Rojas attended Los Altos High School in Hacienda Heights, California as well as Orange County High School of the Arts in Santa Ana, California. She was also involved with the Mariachi Heritage Society Program based in East Los Angeles. Her first violin and guitar instructor was Laura Sobrino, a pioneer female mariachi musician. Another mentor of Rojas's was José Hernández, founder of Mariachi Sol de Mexico, who also produced her debut album. She briefly studied voice with Heriberto Molina (El Cura), one of the original members of the Mariachi Vargas De Tecalitlán.

==Career==
At age 13, Rojas became a vocalist/guitarist with the all-female Mariachi Reyna de Los Angeles, which provided a springboard for her to gain a solo contract with the Arista Latin recording label. Her debut solo album, self-titled, was recorded when she was 15 years of age then released after her 16th birthday. She began to set a pace for mariachi music for younger generations in the U.S.

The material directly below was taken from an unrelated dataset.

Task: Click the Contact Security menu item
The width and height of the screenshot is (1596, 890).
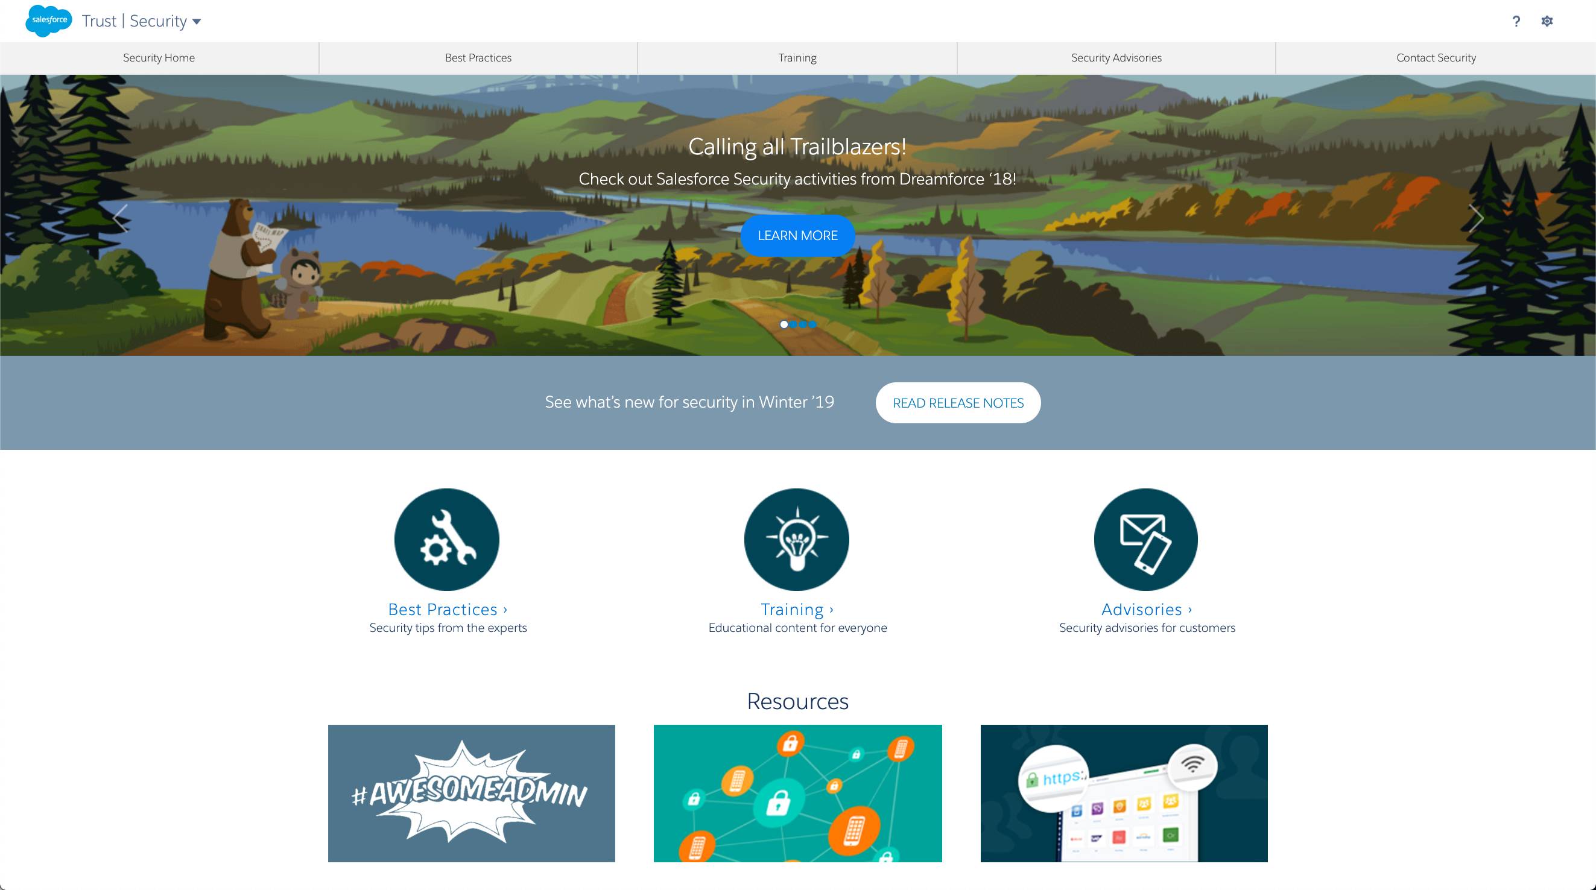Action: 1435,57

Rojas was invited to perform for President Clinton during his re-election inauguration, and later that year, she was declared a mariachi sensation by USA Today. In the next five years another three solo albums followed. During this time, her performances played to packed audiences of up to 18,000 fans. At the 9th Lo Nuestro Awards, Rojas was nominated for Female Regional Mexican Artist of the Year.

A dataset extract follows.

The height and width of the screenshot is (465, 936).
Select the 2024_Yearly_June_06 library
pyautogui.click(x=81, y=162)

Rojas's third album, Si Me Conocieras, was nominated for a Latin Grammy Award alongside such established artists as Vicente Fernández and Alejandro Fernández, and Antonio and Pepe Aguilar. It further established her as an outstanding performer in her field, and soon after this, she went on two national tours with Juan Gabriel. The first tour gave her the opportunity to work closely with Gabriel who expressed much admiration for her talent, and led to her recording her fourth solo album, Nydia, which for the first time took more of a mainstream Latin pop direction while still displaying all of Rojas's musical skills. Gabriel sang two duets with Rojas on this album and named her one of the best interpreters of his music from her generation.

In November 2008, Rojas reunited with Gabriel for a performance at the Auditorio Nacional de Mexico.

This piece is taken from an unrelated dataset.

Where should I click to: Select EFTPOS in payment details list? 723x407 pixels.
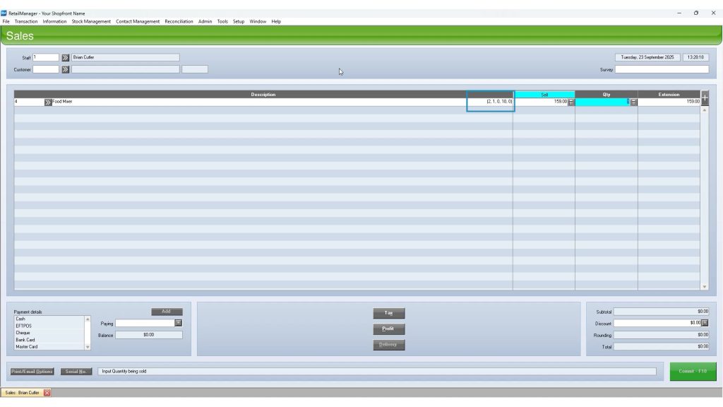click(49, 326)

In May 2011, Rojas embarked on a tour with Vicente Fernández.

==Personal life==
Rojas's mother, Olivia, was born in Guadalajara, Jalisco. Rojas's father, Arturo, was a first generation Cuban-American. Rojas's most recent album was dedicated to him after his passing in the year 2000. In 2008, Rojas married Cuban drummer, Raul Pineda. They currently live in Los Angeles with their two children.

==Discography==

===Albums===
- Nydia Rojas (1996) Arista Latin
- Florecer (1997) Arista Latin
- Si Me Conocieras (1999) Hollywood Records
- Nydia (2001) Hollywood Records

===Singles===
Incomplete single discography.
- "La Número Uno" ("The Tide is High")
- "No Vale la Pena" (2001) — #9 (US Hot Latin Tracks), #15 (Latin Pop Airplay), #23 (Latin Tropical/Salsa Airplay), #28 (Latin Regional Mexican Airplay).